--- start Selected excerpt ---

The 2005 Martin Stevens Award for the Best New Essay in Early Drama Studies
Max Harris and Lada Čale Feldman, "Blackened Faces and a Veiled Woman: The Early Korčula Moreška," Comparative Drama 37 (2004): 297-320.
This article examines the highly individual form and history of the moresca - mock battles between Moors and Christians - practiced on the Adriatic island of Korčula. Feldman and Harris bring together knowledge of the local context and knowledge of similar forms of ceremonial across the globe to make sense of the limited evidence. The article is a model of international collaboration between a young scholar and an established one to explore the development and political resonances of this particular ceremony.
The 2005 Alexandra Johnston Award for Best New Conference Paper in Early Drama Studies by a Graduate Student
Jenna Soleo, "'Teatro' in Piazza: Siena's Piazza del Campo as a Performance Space," delivered at SITM in Elche in 2004.
CALL FOR SUBMISSIONS - MRDS ANNUAL AWARDS 2006
The Medieval and Renaissance Drama Society seeks nominations for its annual awards;
1. The David Bevington Award for Best New Book in Early Drama Studies
($150 and two years membership in MRDS)

--- end Selected excerpt ---

## Set problem 1:
Report every line of the records below that contains the string "give", copying each such line whole; treat uppercase and lowercase letters as distinct.
The awards announcement and the records are unrelated to each other.

--- start Task input ---

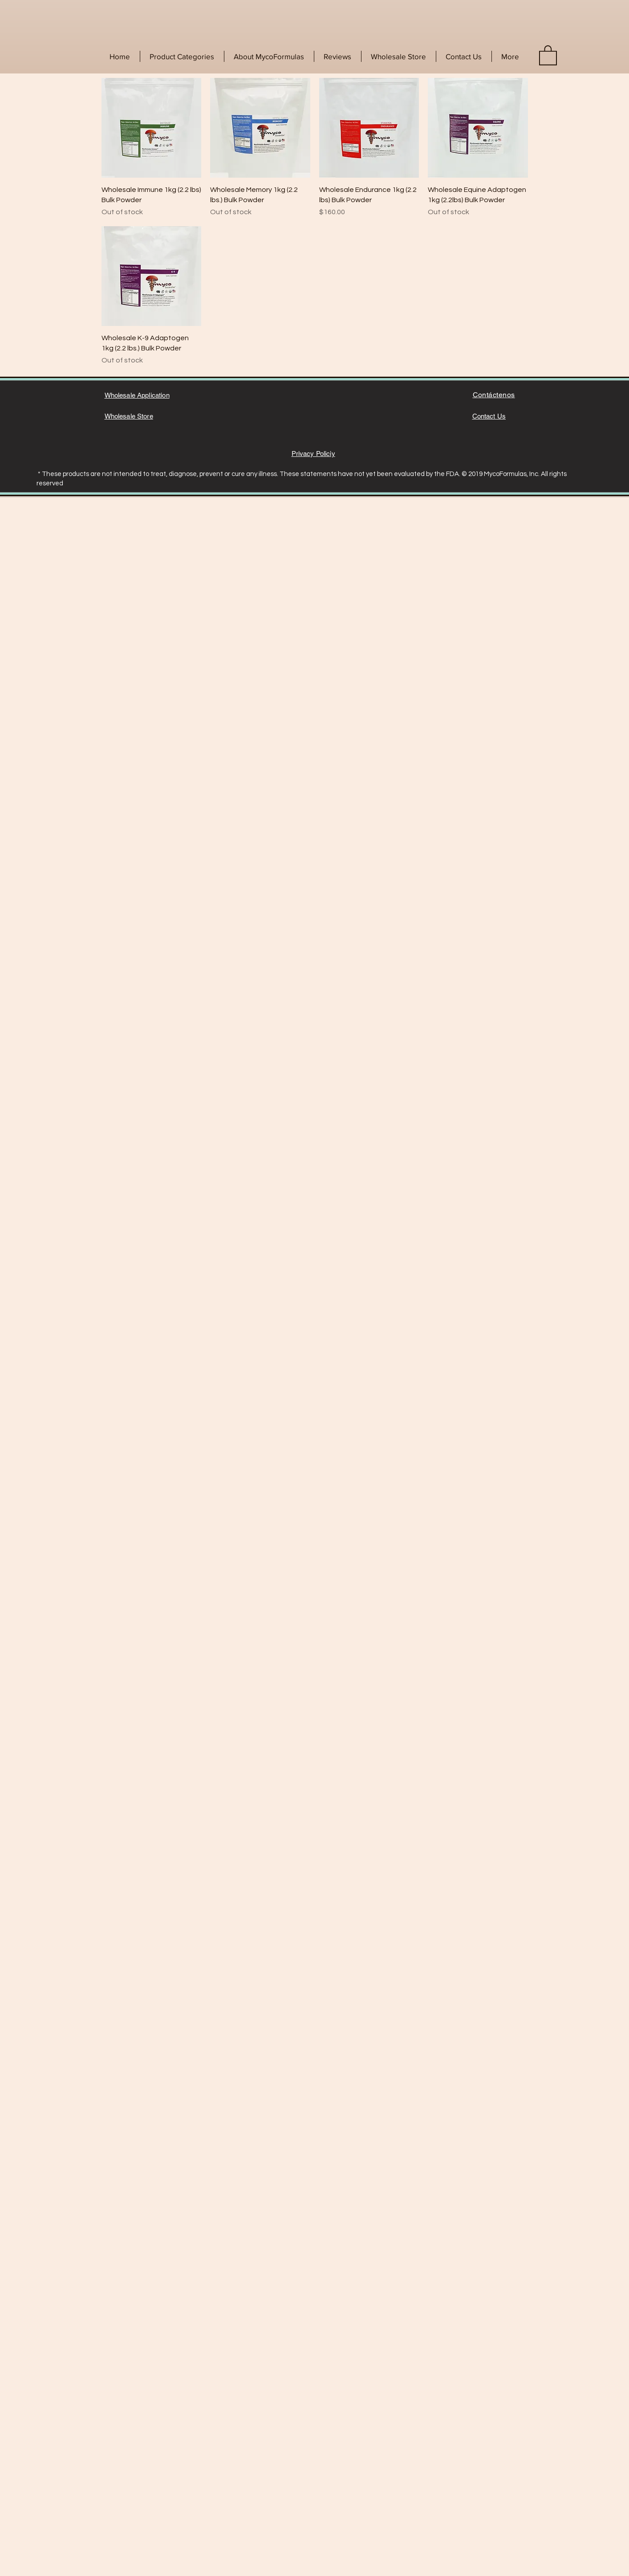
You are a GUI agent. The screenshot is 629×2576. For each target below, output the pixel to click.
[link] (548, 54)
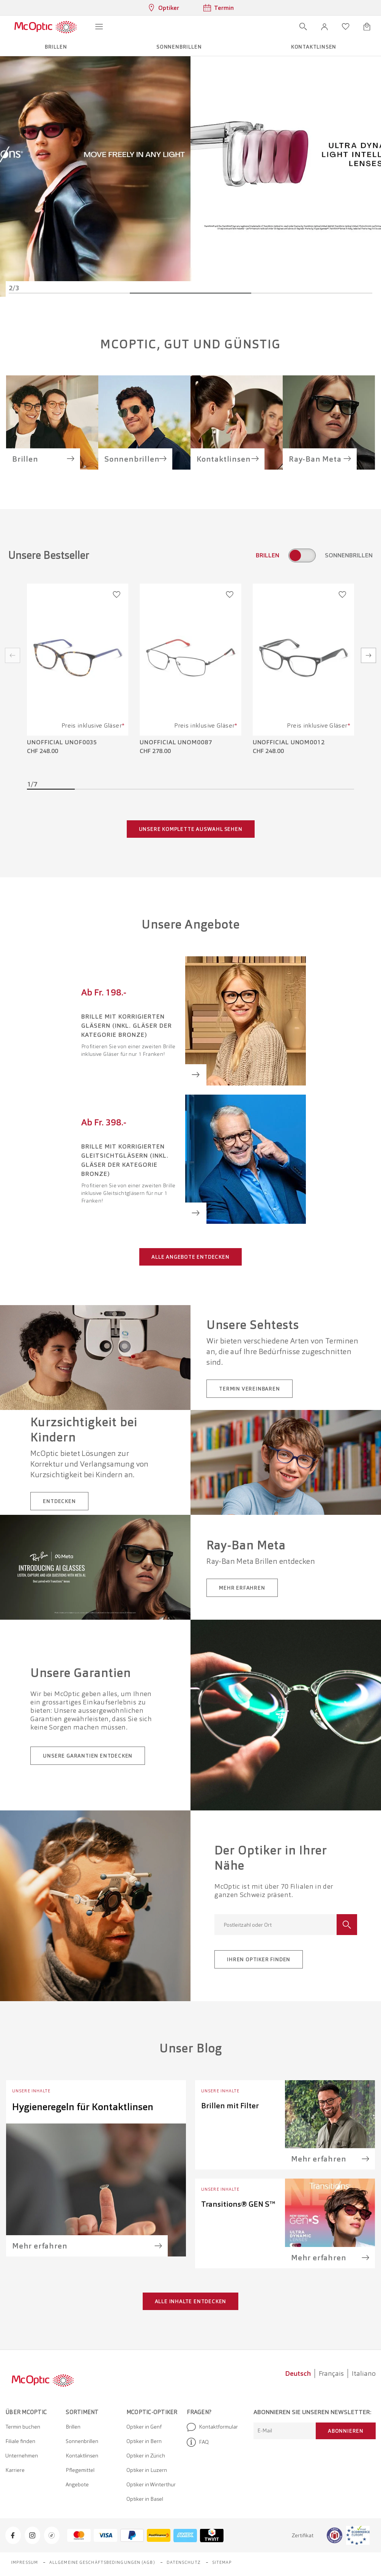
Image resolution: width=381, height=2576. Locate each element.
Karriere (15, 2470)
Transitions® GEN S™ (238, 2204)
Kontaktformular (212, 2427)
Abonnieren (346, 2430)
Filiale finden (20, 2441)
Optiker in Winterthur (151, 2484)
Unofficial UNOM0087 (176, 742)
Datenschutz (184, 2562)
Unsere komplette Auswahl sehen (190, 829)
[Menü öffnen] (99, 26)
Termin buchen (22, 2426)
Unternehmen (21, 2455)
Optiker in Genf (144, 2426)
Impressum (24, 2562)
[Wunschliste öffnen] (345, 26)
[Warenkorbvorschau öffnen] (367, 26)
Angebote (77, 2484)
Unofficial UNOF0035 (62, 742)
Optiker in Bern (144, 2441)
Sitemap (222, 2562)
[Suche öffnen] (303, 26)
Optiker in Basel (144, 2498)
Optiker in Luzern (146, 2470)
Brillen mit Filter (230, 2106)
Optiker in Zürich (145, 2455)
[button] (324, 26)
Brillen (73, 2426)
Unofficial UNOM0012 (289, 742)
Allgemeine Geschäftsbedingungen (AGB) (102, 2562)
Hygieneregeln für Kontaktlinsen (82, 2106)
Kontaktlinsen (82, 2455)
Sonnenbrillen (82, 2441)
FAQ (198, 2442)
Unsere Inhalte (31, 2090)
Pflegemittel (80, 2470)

--- end Task input ---
--- start Task input ---

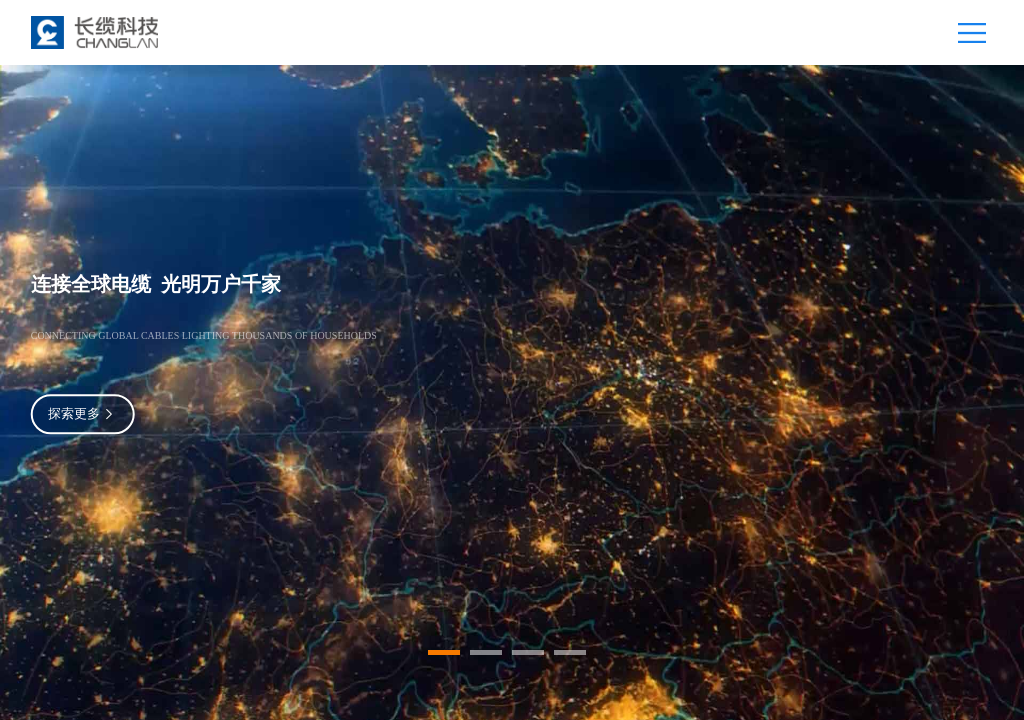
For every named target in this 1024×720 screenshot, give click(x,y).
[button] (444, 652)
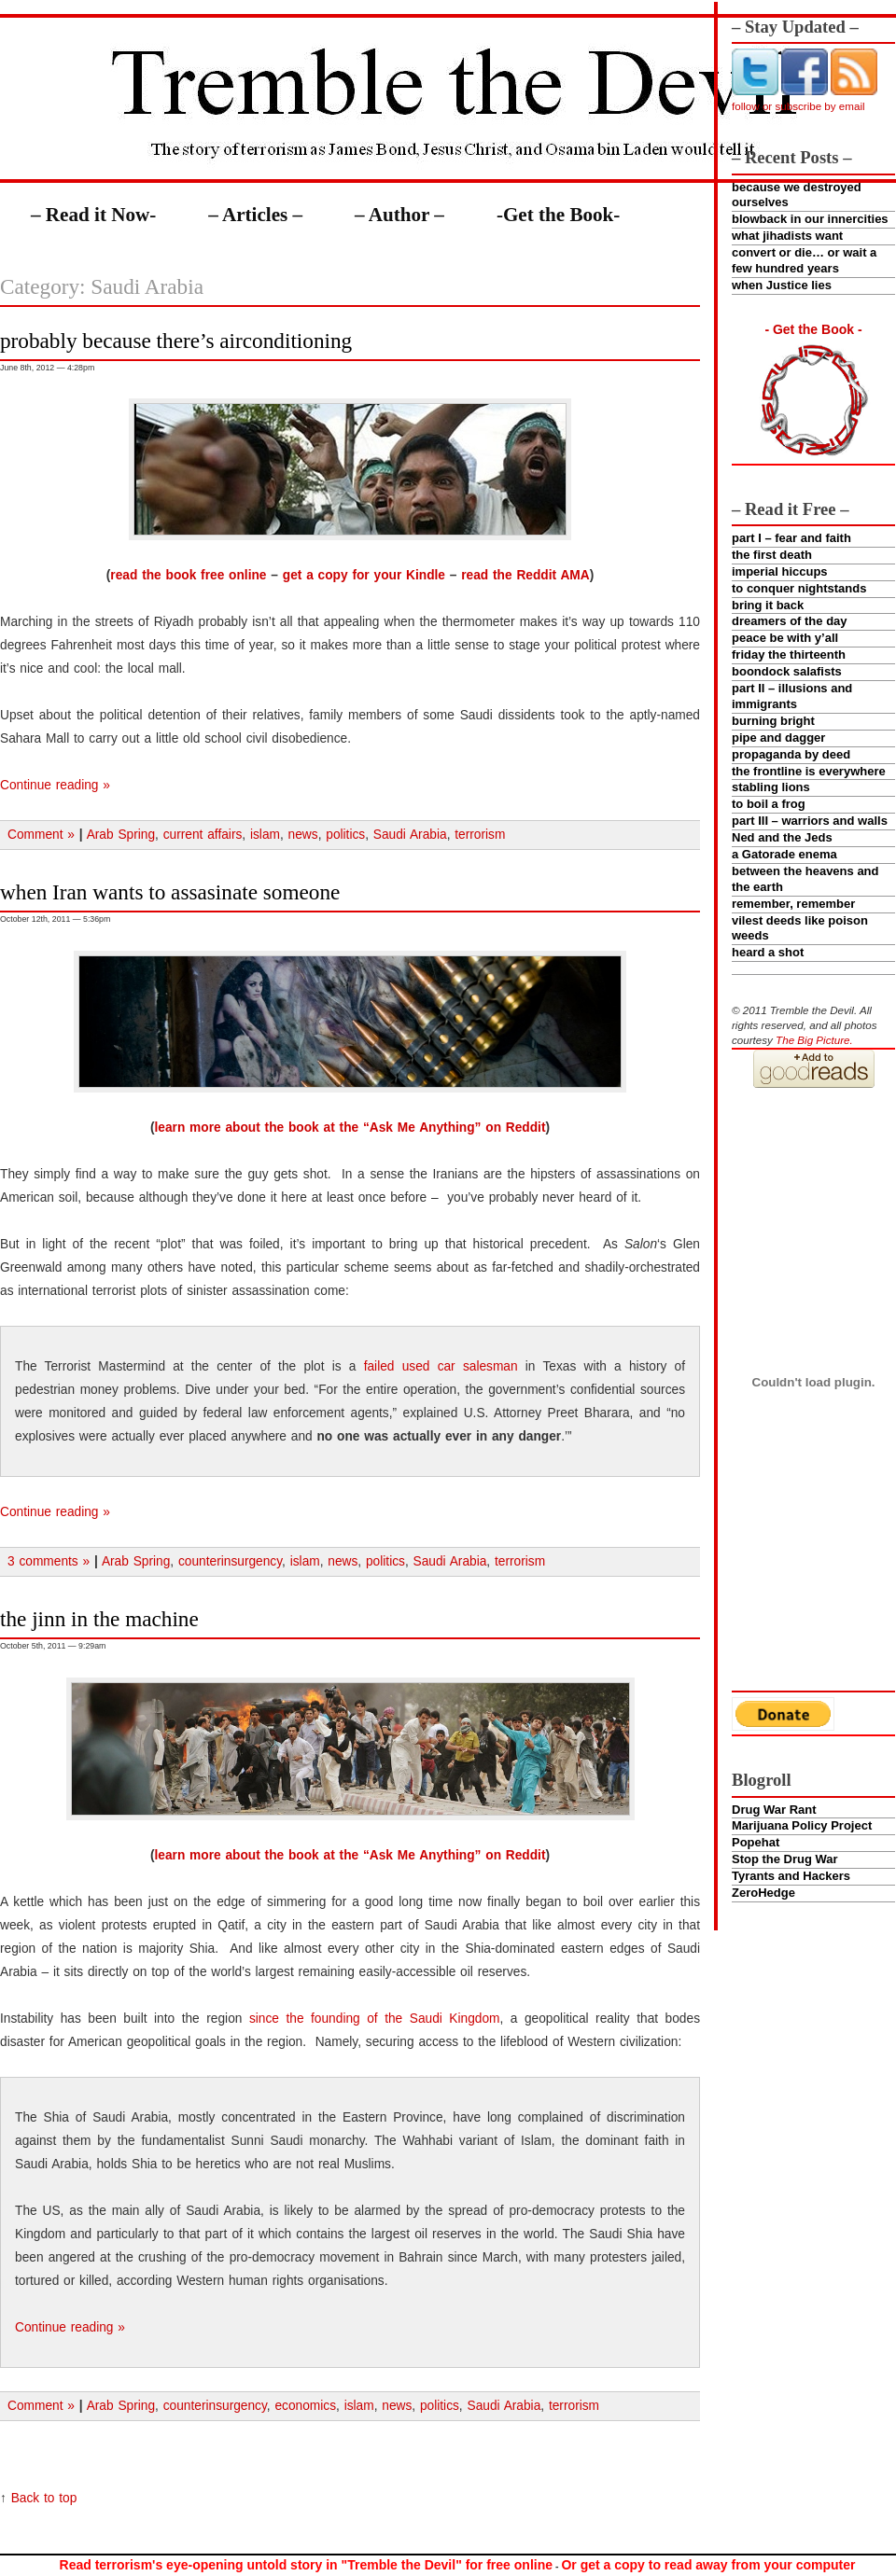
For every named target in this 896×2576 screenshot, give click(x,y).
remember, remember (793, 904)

--- end Task input ---
--- start Task input ---

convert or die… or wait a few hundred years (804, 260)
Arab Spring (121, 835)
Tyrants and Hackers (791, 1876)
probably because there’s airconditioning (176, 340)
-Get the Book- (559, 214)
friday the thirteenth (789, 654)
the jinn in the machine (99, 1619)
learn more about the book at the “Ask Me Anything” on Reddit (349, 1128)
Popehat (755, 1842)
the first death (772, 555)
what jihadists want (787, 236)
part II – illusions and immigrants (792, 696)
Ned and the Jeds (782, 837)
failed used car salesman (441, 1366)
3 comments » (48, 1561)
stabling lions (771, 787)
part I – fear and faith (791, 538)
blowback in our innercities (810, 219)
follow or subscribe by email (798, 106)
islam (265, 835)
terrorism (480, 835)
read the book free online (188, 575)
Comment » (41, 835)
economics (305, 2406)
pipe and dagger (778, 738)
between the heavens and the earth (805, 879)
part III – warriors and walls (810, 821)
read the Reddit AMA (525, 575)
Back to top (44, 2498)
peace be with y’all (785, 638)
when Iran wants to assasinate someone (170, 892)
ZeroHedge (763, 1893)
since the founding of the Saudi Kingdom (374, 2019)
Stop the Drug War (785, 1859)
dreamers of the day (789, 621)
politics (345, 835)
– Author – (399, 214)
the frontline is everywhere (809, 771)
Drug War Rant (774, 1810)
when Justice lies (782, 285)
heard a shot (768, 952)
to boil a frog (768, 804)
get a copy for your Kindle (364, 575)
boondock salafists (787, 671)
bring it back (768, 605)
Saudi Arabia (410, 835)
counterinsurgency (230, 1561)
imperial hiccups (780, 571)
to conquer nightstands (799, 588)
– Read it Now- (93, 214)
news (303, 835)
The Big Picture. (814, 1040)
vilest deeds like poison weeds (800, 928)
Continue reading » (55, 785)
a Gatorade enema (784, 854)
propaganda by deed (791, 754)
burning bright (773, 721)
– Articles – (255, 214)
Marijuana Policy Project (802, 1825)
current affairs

--- end Task input ---

## Set problem 2:
Copy the awards announcement above in full, reproducing it word for word.

## Problem solution 1:
For every named target in this 1024×720 screenshot, give click(x,y).
For every named target in this 896×2576 screenshot, give click(x,y).

## Problem solution 2:
The 2005 Martin Stevens Award for the Best New Essay in Early Drama Studies
Max Harris and Lada Čale Feldman, "Blackened Faces and a Veiled Woman: The Early Korčula Moreška," Comparative Drama 37 (2004): 297-320.
This article examines the highly individual form and history of the moresca - mock battles between Moors and Christians - practiced on the Adriatic island of Korčula. Feldman and Harris bring together knowledge of the local context and knowledge of similar forms of ceremonial across the globe to make sense of the limited evidence. The article is a model of international collaboration between a young scholar and an established one to explore the development and political resonances of this particular ceremony.
The 2005 Alexandra Johnston Award for Best New Conference Paper in Early Drama Studies by a Graduate Student
Jenna Soleo, "'Teatro' in Piazza: Siena's Piazza del Campo as a Performance Space," delivered at SITM in Elche in 2004.
CALL FOR SUBMISSIONS - MRDS ANNUAL AWARDS 2006
The Medieval and Renaissance Drama Society seeks nominations for its annual awards;
1. The David Bevington Award for Best New Book in Early Drama Studies
($150 and two years membership in MRDS)